Various scripts to build and maintain Lua indices and article data for the Signpost.
These scripts are made to be modular. The general architecture of the Signpost, which Wegweiser's operation is based on, has a few central principles:
- Article pages are the canonical origin of information.
Individual Signpost articles store their own metadata (headline, subheading, author names, etc) and are the canonical source of that data. Whatever it says in the article will be reflected on down the line to the database and to pages that draw from that database. If the article name or the author name needs to be changed, it must be done from the article's own page. Articles do not fetch their own metadata from the database; the database fetches it from them. - Module indices are the canonical storehouse of information.
While the articles are the origin of truth with respect to data, this data is not readily accessible from the articles, and there is additional data (e.g. tags, pageview statistics) that come from other places (e.g. humans using the tagger script, the pageviews API). Hence:
The Signpost module indices are the location, downstream of the data origin, where data is stored in an accessible, machine-readable, validated format.
Any page that is using this data should be drawing it straight from the indices and parsed dynamically using a module or similar means. Data should not be drawn out of the indices and used to generate other pages (i.e. individual issue pages that redundantly store the date, department name, headline and subhead for each article; individual byline pages that redundantly list an author's stories; etc).
Perhaps I am rambling here, but I hope this illustrates an idea of how data is meant to flow, and what Wegweiser is meant to do.
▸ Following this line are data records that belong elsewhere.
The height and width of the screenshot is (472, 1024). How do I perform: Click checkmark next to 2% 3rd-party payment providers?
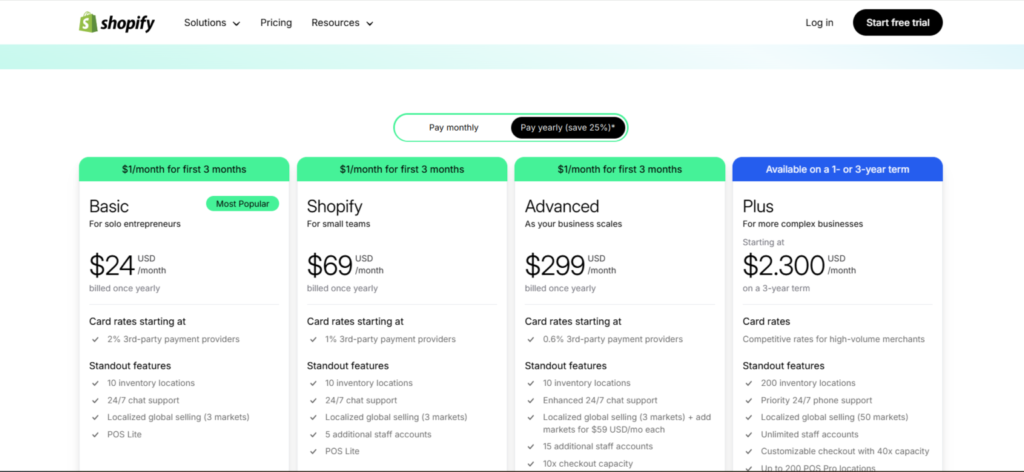95,339
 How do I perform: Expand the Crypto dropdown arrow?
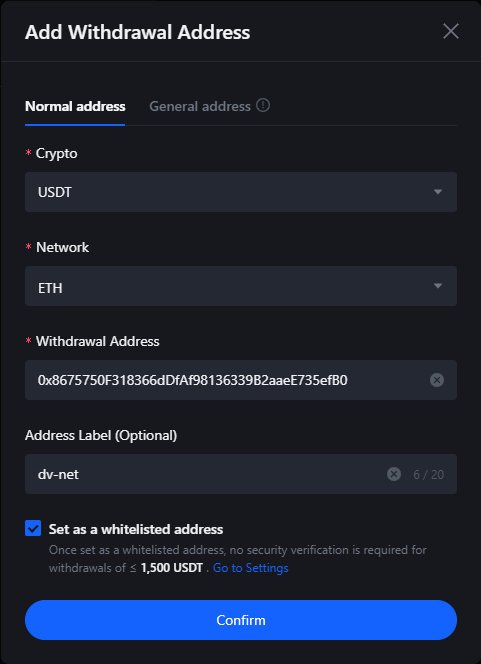pos(438,192)
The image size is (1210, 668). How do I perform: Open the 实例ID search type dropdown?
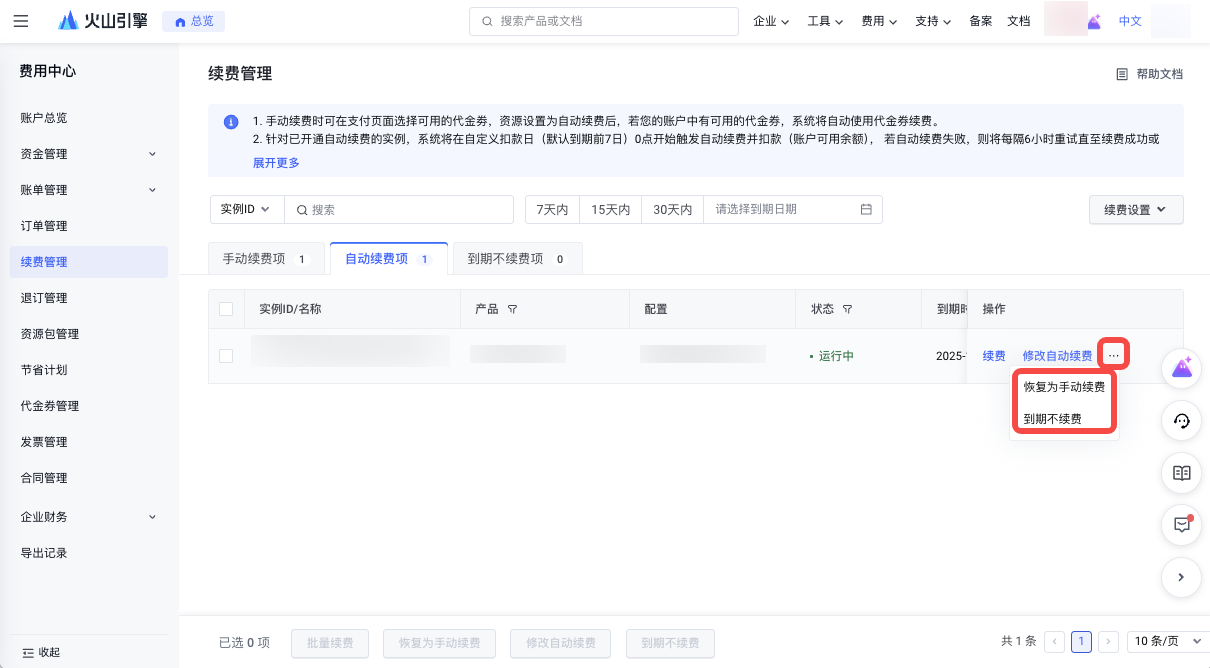click(247, 210)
It consists of a few categories of scripts.
-
Workflow scripts
These are part of the normal operation of Wegweiser, to wit: querying PrefixIndexes, locating article pages, extracting metadata from article pages, querying the pageview API for view counts on the articles, reading from the module indices, integrating its information with what's already there, and saving it to wiki. Workflow scripts do not modify pages other than the module indices. -
Validation scripts
These analyze index data, report errors (including missing data), and compile statistics. -
Utility scripts
These are to assist in manual maintenance tasks, like refactoring, updating or modifying articles or metadata. For example, mass alterations can be made to articles' tags, replacing one tag with another across the database (or deleting it altogether). There are also scripts for doing maintenance work, like extracting lists of pages from categories. -
Internal scripts
These are scripts that are of limited use to the end user, and are called primarily by other scripts in the course of carrying out their favorite tasks. If you're trying to implement or extend Wegweiser, these are useful.
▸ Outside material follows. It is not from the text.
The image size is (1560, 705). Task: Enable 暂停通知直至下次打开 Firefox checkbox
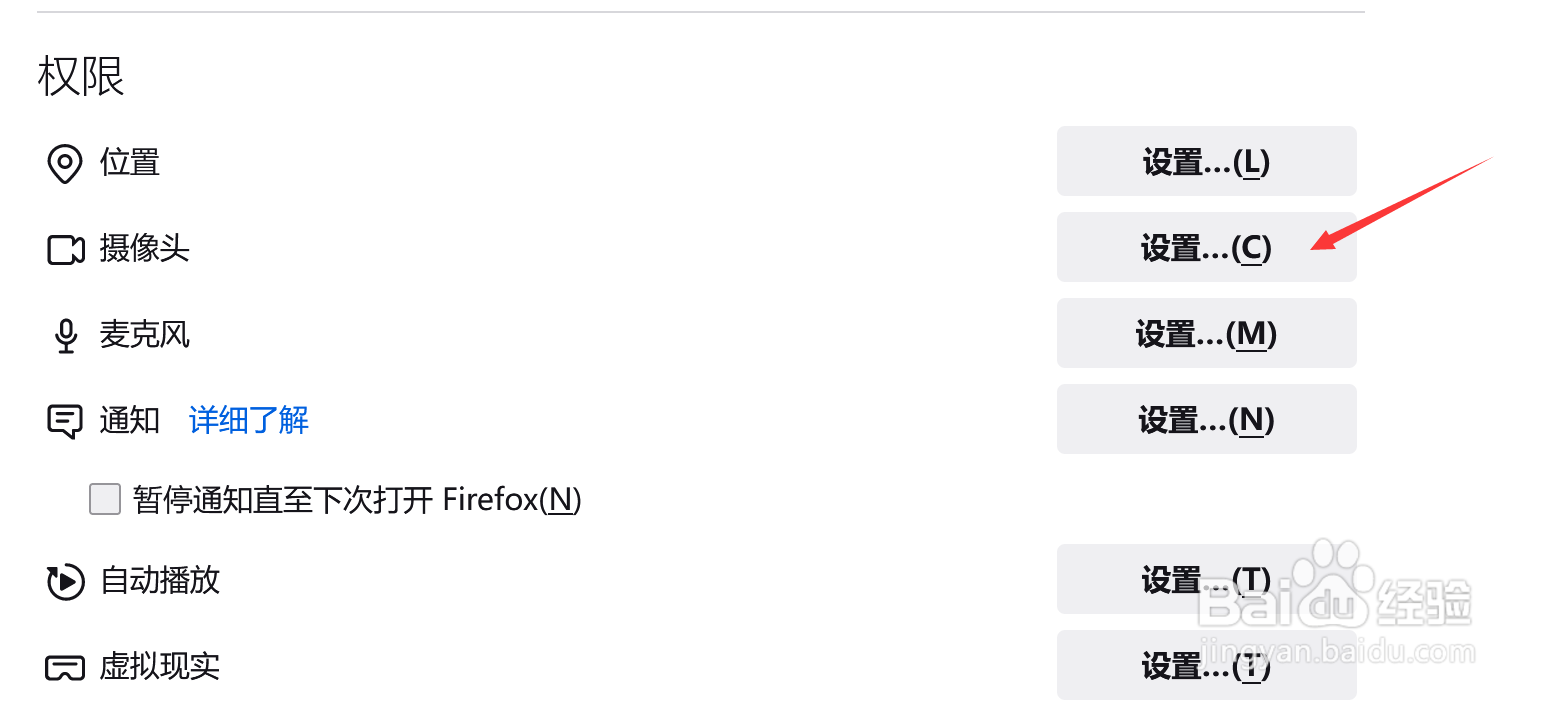(x=105, y=498)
Update indices from 2011: fetch metadata, combine with existing information, upload to the module index year page, and then compute metadata statistics.
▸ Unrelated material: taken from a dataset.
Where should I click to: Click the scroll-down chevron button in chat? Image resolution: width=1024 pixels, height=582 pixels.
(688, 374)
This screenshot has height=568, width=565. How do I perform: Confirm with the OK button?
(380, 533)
python3 metadata_fetcher.py 2011; python3 combiner.py 2011 -f -k;python3 uploader.py combined/lua-2011.txt Module:Signpost/index/2011;python3 metadata_statisticizer.py
Update indices with pageviews for 2023: fetch metadata, fetch pageview counts, combine with existing information, and upload to the module index year page.
python3 metadata_fetcher.py 2023;python3 viewfetcher.py 2023; python3 combiner.py 2023 -f -k;python3 uploader.py combined/lua-2023.txt Module:Signpost/index/2023 Update
Scripts that are part of the main workflow of the suite.
Retrieves and adds metadata, like titles and authors, to Signpost article entries for a given date range (which is input for combiner.py).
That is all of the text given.